» **EXERCISE**: Convert every item below into a JSON list of strings, with one string per line and no blank lines.

.....

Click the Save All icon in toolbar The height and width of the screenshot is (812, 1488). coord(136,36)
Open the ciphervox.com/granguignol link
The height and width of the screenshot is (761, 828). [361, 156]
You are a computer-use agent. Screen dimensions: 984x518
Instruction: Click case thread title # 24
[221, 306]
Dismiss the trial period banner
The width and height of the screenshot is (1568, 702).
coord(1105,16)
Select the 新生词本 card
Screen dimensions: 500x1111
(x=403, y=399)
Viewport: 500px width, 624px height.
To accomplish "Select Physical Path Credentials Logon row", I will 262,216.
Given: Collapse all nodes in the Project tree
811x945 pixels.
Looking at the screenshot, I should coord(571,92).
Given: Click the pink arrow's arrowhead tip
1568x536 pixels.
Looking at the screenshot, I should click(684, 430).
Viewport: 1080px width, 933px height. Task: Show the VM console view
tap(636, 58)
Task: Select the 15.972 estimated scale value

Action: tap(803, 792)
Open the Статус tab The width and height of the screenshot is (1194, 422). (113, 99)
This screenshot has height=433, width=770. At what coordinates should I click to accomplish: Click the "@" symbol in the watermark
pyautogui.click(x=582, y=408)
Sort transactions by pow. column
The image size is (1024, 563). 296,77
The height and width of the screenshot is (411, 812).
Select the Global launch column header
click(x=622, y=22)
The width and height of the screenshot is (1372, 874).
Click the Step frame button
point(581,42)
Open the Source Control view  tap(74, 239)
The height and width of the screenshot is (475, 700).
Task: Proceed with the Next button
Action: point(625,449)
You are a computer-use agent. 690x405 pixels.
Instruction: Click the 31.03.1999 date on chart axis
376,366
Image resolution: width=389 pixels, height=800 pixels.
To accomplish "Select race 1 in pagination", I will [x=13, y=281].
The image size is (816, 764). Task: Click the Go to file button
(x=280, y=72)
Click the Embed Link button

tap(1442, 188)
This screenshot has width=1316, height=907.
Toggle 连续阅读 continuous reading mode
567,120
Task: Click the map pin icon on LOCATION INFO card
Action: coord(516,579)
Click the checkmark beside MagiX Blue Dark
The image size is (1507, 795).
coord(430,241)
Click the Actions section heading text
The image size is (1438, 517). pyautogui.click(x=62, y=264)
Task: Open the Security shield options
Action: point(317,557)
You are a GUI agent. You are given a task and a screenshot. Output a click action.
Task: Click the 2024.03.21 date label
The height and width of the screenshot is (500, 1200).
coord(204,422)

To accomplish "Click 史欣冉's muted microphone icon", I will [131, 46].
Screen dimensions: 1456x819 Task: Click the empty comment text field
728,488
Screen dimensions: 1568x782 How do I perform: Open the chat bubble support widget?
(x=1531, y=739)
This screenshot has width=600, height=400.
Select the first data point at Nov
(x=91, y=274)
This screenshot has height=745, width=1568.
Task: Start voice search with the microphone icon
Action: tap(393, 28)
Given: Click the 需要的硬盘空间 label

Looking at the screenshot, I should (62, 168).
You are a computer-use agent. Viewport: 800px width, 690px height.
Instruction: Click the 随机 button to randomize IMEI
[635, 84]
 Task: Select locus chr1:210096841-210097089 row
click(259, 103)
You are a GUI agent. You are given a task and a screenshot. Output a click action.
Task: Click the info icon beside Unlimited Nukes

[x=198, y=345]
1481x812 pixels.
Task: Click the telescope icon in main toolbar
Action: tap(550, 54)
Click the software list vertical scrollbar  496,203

.....

» **FINISHED TASK**:
[
  "Click the Save All icon in toolbar The height and width of the screenshot is (812, 1488). coord(136,36)",
  "Open the ciphervox.com/granguignol link",
  "The height and width of the screenshot is (761, 828). [361, 156]",
  "You are a computer-use agent. Screen dimensions: 984x518",
  "Instruction: Click case thread title # 24",
  "[221, 306]",
  "Dismiss the trial period banner",
  "The width and height of the screenshot is (1568, 702).",
  "coord(1105,16)",
  "Select the 新生词本 card",
  "Screen dimensions: 500x1111",
  "(x=403, y=399)",
  "Viewport: 500px width, 624px height.",
  "To accomplish \"Select Physical Path Credentials Logon row\", I will 262,216.",
  "Given: Collapse all nodes in the Project tree",
  "811x945 pixels.",
  "Looking at the screenshot, I should coord(571,92).",
  "Given: Click the pink arrow's arrowhead tip",
  "1568x536 pixels.",
  "Looking at the screenshot, I should click(684, 430).",
  "Viewport: 1080px width, 933px height. Task: Show the VM console view",
  "tap(636, 58)",
  "Task: Select the 15.972 estimated scale value",
  "Action: tap(803, 792)",
  "Open the Статус tab The width and height of the screenshot is (1194, 422). (113, 99)",
  "This screenshot has height=433, width=770. At what coordinates should I click to accomplish: Click the \"@\" symbol in the watermark",
  "pyautogui.click(x=582, y=408)",
  "Sort transactions by pow. column",
  "The image size is (1024, 563). 296,77",
  "The height and width of the screenshot is (411, 812).",
  "Select the Global launch column header",
  "click(x=622, y=22)",
  "The width and height of the screenshot is (1372, 874).",
  "Click the Step frame button",
  "point(581,42)",
  "Open the Source Control view  tap(74, 239)",
  "The height and width of the screenshot is (475, 700).",
  "Task: Proceed with the Next button",
  "Action: point(625,449)",
  "You are a computer-use agent. 690x405 pixels.",
  "Instruction: Click the 31.03.1999 date on chart axis",
  "376,366",
  "Image resolution: width=389 pixels, height=800 pixels.",
  "To accomplish \"Select race 1 in pagination\", I will [x=13, y=281].",
  "The image size is (816, 764). Task: Click the Go to file button",
  "(x=280, y=72)",
  "Click the Embed Link button",
  "tap(1442, 188)",
  "This screenshot has width=1316, height=907.",
  "Toggle 连续阅读 continuous reading mode",
  "567,120",
  "Task: Click the map pin icon on LOCATION INFO card",
  "Action: coord(516,579)",
  "Click the checkmark beside MagiX Blue Dark",
  "The image size is (1507, 795).",
  "coord(430,241)",
  "Click the Actions section heading text",
  "The image size is (1438, 517). pyautogui.click(x=62, y=264)",
  "Task: Open the Security shield options",
  "Action: point(317,557)",
  "You are a GUI agent. You are given a task and a screenshot. Output a click action.",
  "Task: Click the 2024.03.21 date label",
  "The height and width of the screenshot is (500, 1200).",
  "coord(204,422)",
  "To accomplish \"Click 史欣冉's muted microphone icon\", I will [131, 46].",
  "Screen dimensions: 1456x819 Task: Click the empty comment text field",
  "728,488",
  "Screen dimensions: 1568x782 How do I perform: Open the chat bubble support widget?",
  "(x=1531, y=739)",
  "This screenshot has width=600, height=400.",
  "Select the first data point at Nov",
  "(x=91, y=274)",
  "This screenshot has height=745, width=1568.",
  "Task: Start voice search with the microphone icon",
  "Action: tap(393, 28)",
  "Given: Click the 需要的硬盘空间 label",
  "Looking at the screenshot, I should (62, 168).",
  "You are a computer-use agent. Viewport: 800px width, 690px height.",
  "Instruction: Click the 随机 button to randomize IMEI",
  "[635, 84]",
  " Task: Select locus chr1:210096841-210097089 row",
  "click(259, 103)",
  "You are a GUI agent. You are given a task and a screenshot. Output a click action.",
  "Task: Click the info icon beside Unlimited Nukes",
  "[x=198, y=345]",
  "1481x812 pixels.",
  "Task: Click the telescope icon in main toolbar",
  "Action: tap(550, 54)",
  "Click the software list vertical scrollbar  496,203"
]